It is frequently claimed that the subsidy cost of offshore wind farms has fallen over the past few years. The UK government itself is on record as recently as November 2020 claiming that:

Government support to unleash the potential of offshore wind generation has seen the cost of it fall by two thirds in the last 5 years.

Echoes of these claims are commonplace. The Times (08.07.21) reports the think tank Policy Exchange as remarking that “the cost of offshore wind power had fallen steeply in recent years”.

As work by Professor Gordon Hughes has shown, the capital and operating costs of offshore wind do not support these observations, and, as this blog will demonstrate, it is a matter of fact that the cost of consumer subsidies to offshore wind per unit of electrical energy generated (MWh) has risen and continues to rise year on year.

As of the end of 2020, there were 41 operational offshore wind farms which receive a subsidy levied on consumer electricity bills via either the Renewables Obligation (RO) or the Contract for Different (CfD) subsidy mechanisms. If one sums the subsidy paid to each offshore wind farm and divides this by the recorded generation it is possible to plot the average cost per MWh generated, as in Figure 1 below. It will be immediately apparent that far from falling, there has been a continued and substantial increase in average subsidy per MWh for offshore wind.

Offshore Wind Subsidy Levels by Year


Figure 1. Subsidy in GB £ per MWh of Offshore Wind Generated. Source: Data: Ofgem; BMReports, Calculations by REF.

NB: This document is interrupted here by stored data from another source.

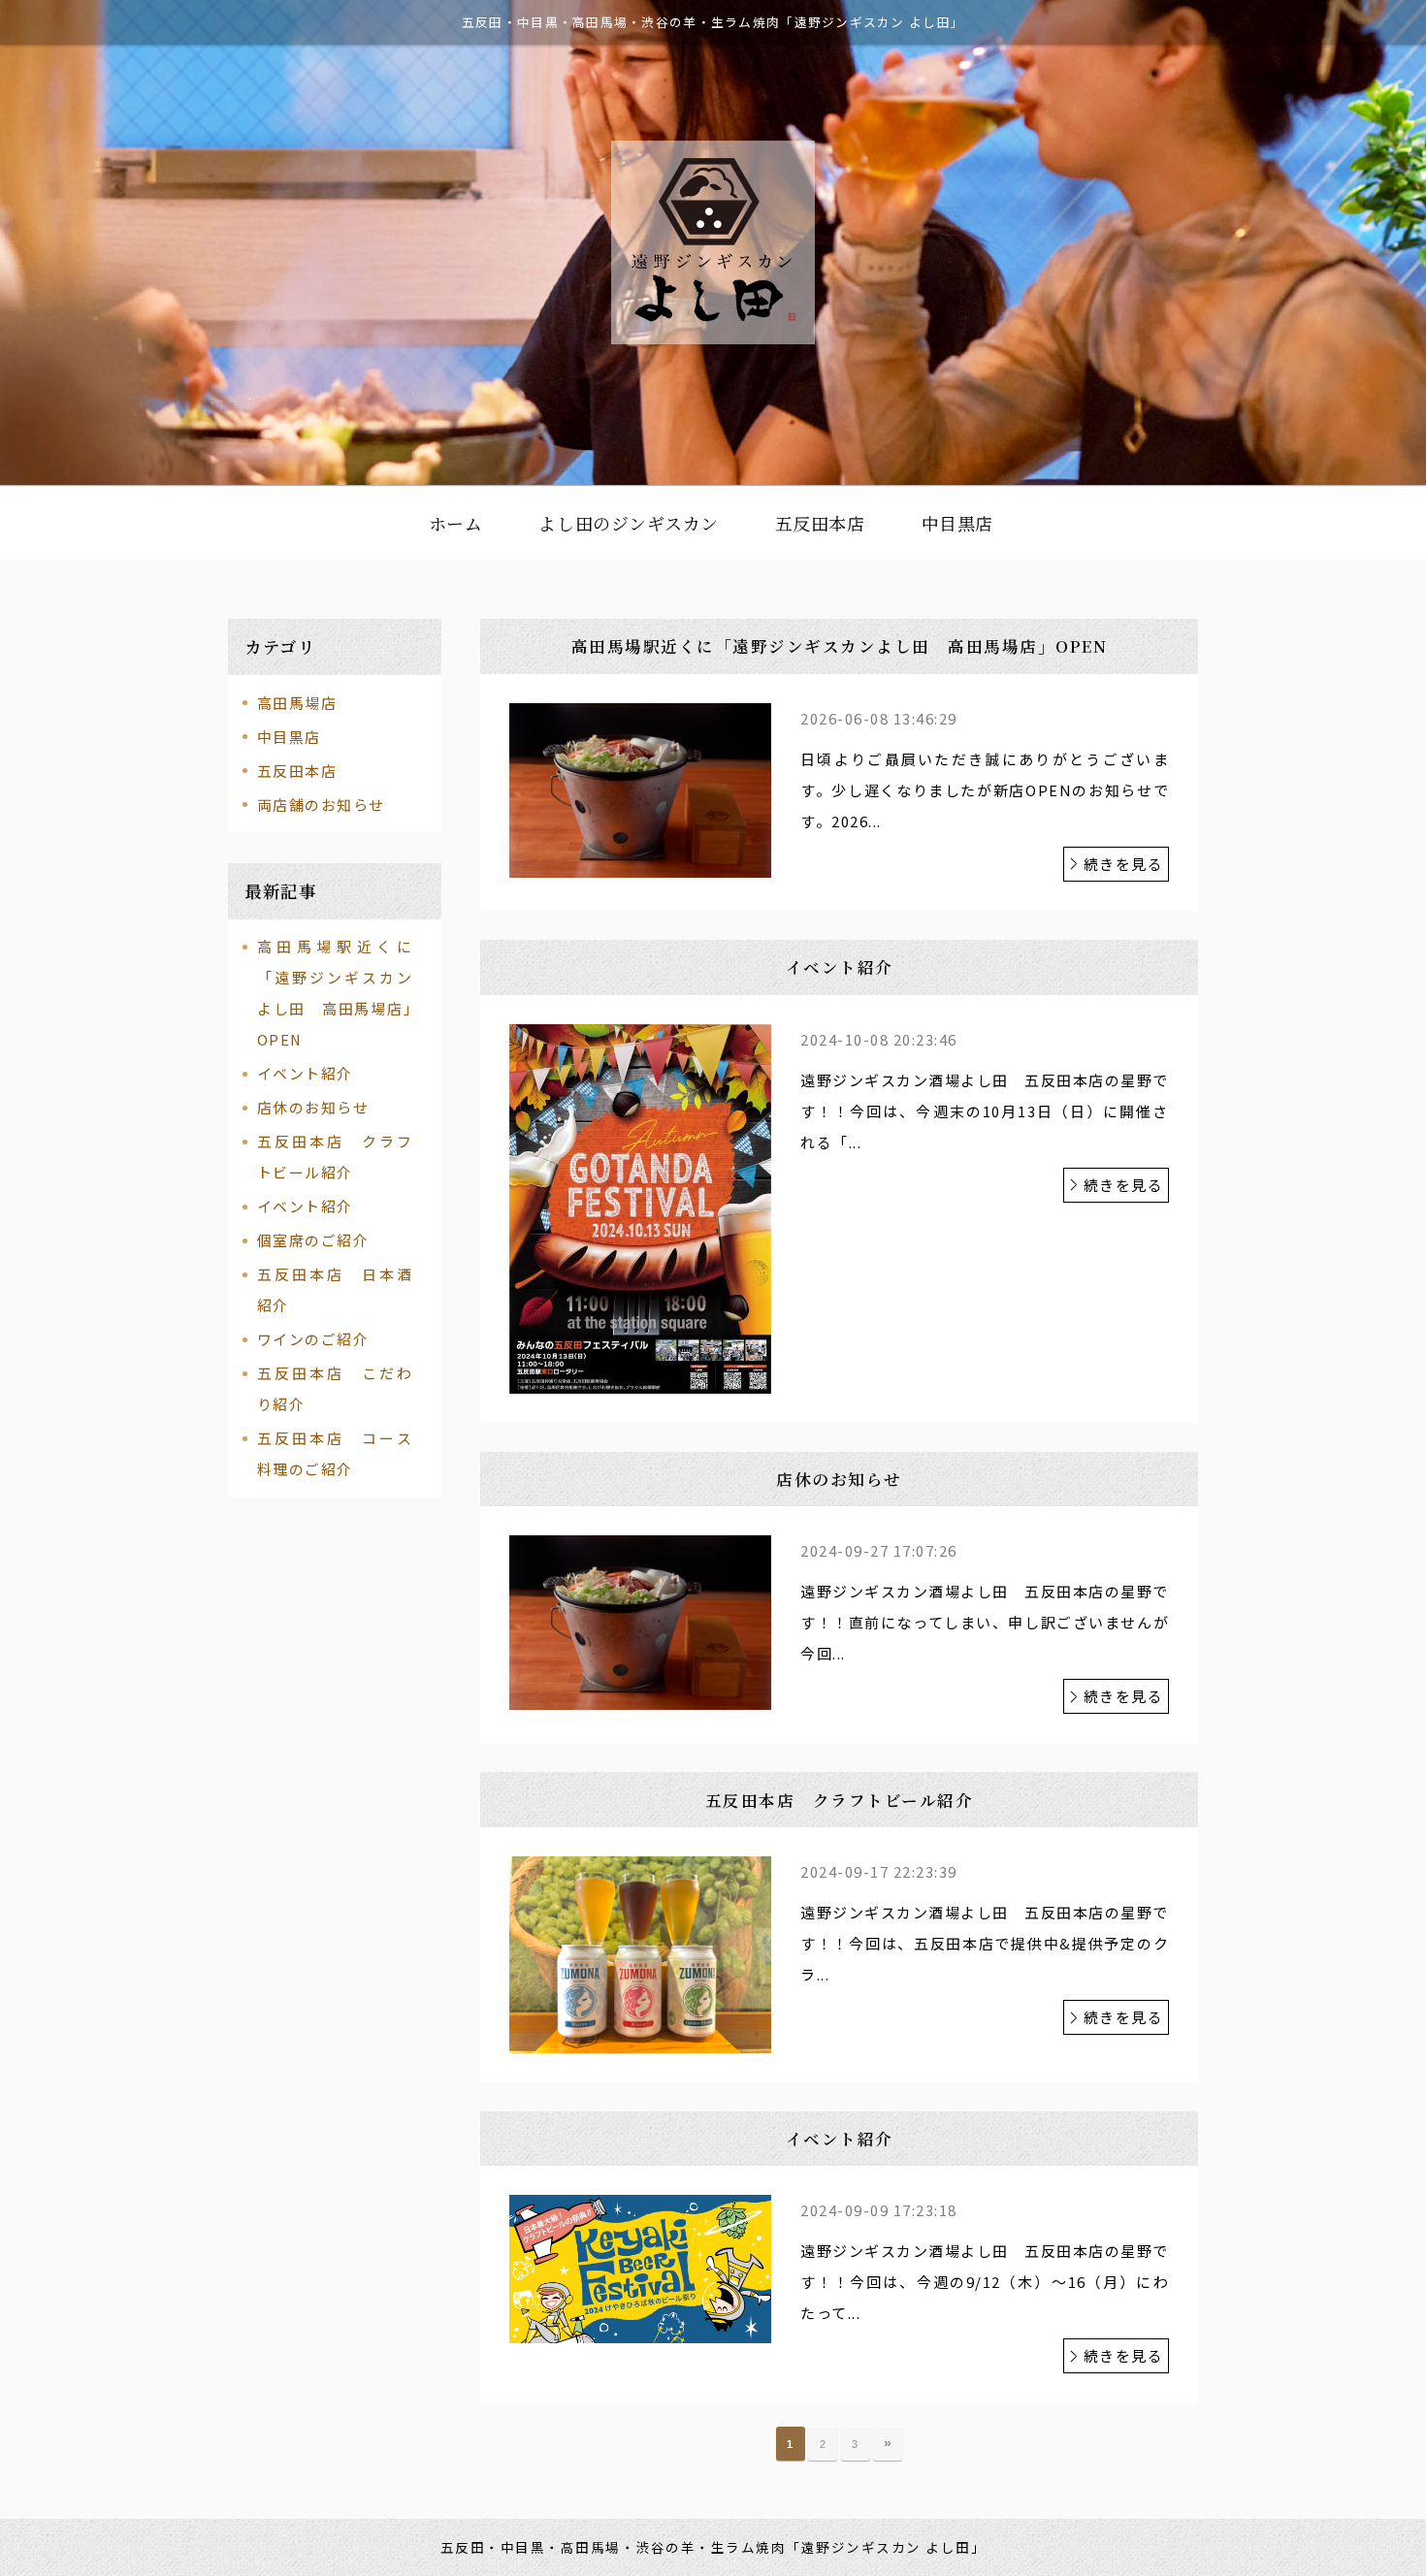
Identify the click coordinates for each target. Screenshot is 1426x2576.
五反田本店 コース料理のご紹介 (334, 1453)
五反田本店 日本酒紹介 (334, 1289)
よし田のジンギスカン (628, 522)
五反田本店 (297, 770)
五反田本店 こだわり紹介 (334, 1388)
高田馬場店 (297, 702)
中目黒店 (289, 736)
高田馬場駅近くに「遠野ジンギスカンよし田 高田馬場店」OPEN (334, 992)
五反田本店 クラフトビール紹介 (334, 1156)
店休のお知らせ (313, 1107)
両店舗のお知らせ (321, 804)
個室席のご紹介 (313, 1240)
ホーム (456, 522)
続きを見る (1124, 863)
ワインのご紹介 (313, 1339)
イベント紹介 (305, 1073)
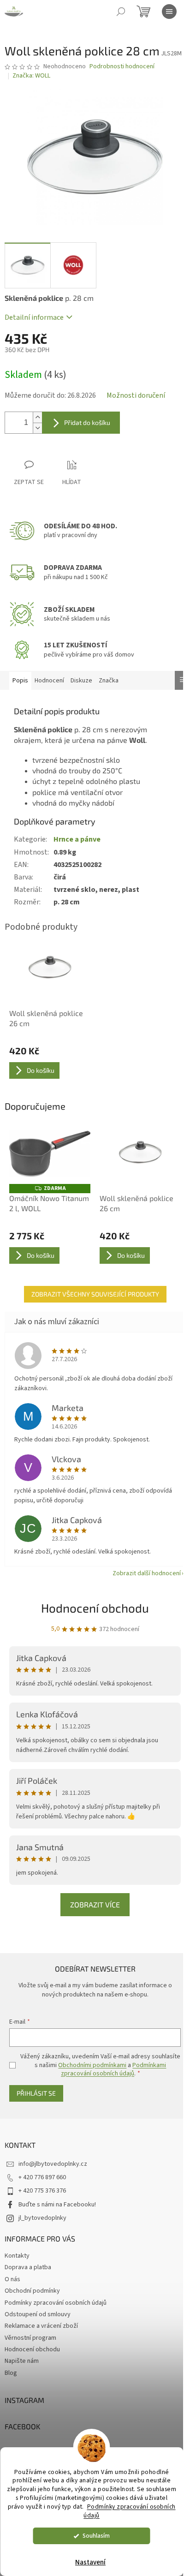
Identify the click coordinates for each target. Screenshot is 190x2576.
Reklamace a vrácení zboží (41, 2326)
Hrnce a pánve (77, 839)
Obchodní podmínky (32, 2290)
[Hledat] (121, 11)
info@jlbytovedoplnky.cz (52, 2164)
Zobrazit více (95, 1904)
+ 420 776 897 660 (42, 2177)
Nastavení (90, 2562)
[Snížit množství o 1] (37, 428)
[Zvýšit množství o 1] (37, 417)
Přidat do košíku (87, 422)
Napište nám (22, 2361)
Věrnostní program (30, 2338)
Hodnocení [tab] (49, 680)
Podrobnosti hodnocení (121, 66)
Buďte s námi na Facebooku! (57, 2204)
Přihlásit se (36, 2093)
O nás (12, 2279)
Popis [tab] (20, 680)
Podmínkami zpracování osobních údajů (113, 2069)
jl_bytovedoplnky (42, 2218)
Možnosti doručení (136, 395)
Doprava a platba (28, 2267)
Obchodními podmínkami (92, 2065)
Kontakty (17, 2255)
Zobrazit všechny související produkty (95, 1294)
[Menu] (169, 11)
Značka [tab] (109, 680)
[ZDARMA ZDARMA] (49, 1153)
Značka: (31, 75)
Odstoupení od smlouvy (38, 2314)
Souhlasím (96, 2535)
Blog (11, 2373)
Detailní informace (34, 317)
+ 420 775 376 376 (42, 2190)
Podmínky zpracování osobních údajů (129, 2511)
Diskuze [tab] (81, 680)
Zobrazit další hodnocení (147, 1573)
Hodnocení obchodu (95, 1608)
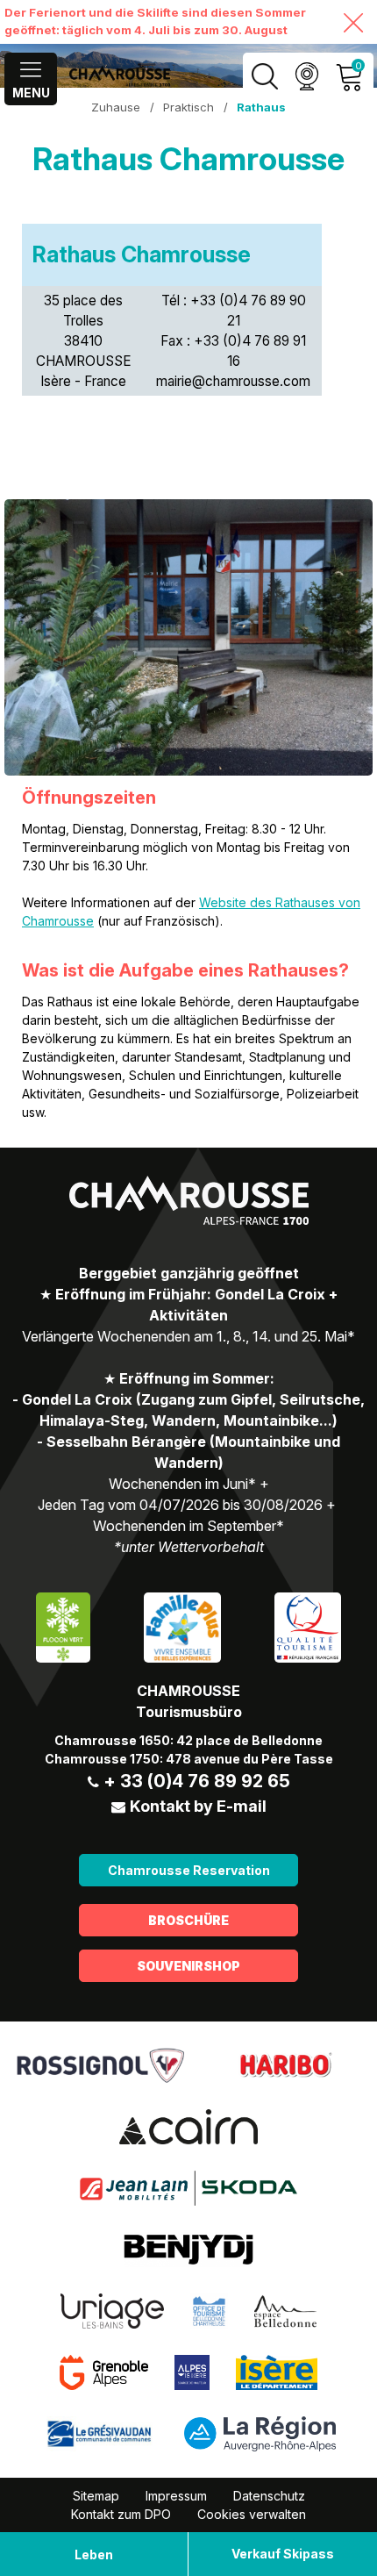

This trend will not be surprising to anyone who understands the (admittedly obscure) subsidy mechanisms for renewable generation in the UK, since it reflects the increasing levels of subsidy awarded by the UK Government to successive offshore wind farms as they have been built, and the fact that these subsidy rates are index linked and designed to persist for 15 or 20 years per site.

From 2002 until 2018 when the Renewables Obligation closed to new entrants, the number of Renewables Obligation Certificates (ROCs) issued to offshore wind per MWh changed several times for new entrants. The oldest offshore wind farms such as Scroby Sands, Kentish Flats, and Barrow, which were all built prior to 2006, received and continue to receive 1 ROC per MWh. Offshore wind farms built after 2006 receive (and continue to receive) either 2 ROCs per MWh, or 1.9 ROCS or 1.8 ROCs per MWh depending on when they were accredited by the regulator, Ofgem.

The value of a ROC increases year on year with the retail price index (RPI) and is further boosted if the total number of ROCs in any year is less than required by Government, such that in 2002 the value of a ROC was £46 whereas in 2020 it is approximately £55. Thus, the wind farms in the 1 ROC per MWh band, such as Scroby Sands, cost £55 in subsidy per MWh generated in 2020, whereas those in the 2 ROCs per MWh band, such as London Array, Thanet, and Gwynt y Mor, cost £110 in subsidy per MWh generated.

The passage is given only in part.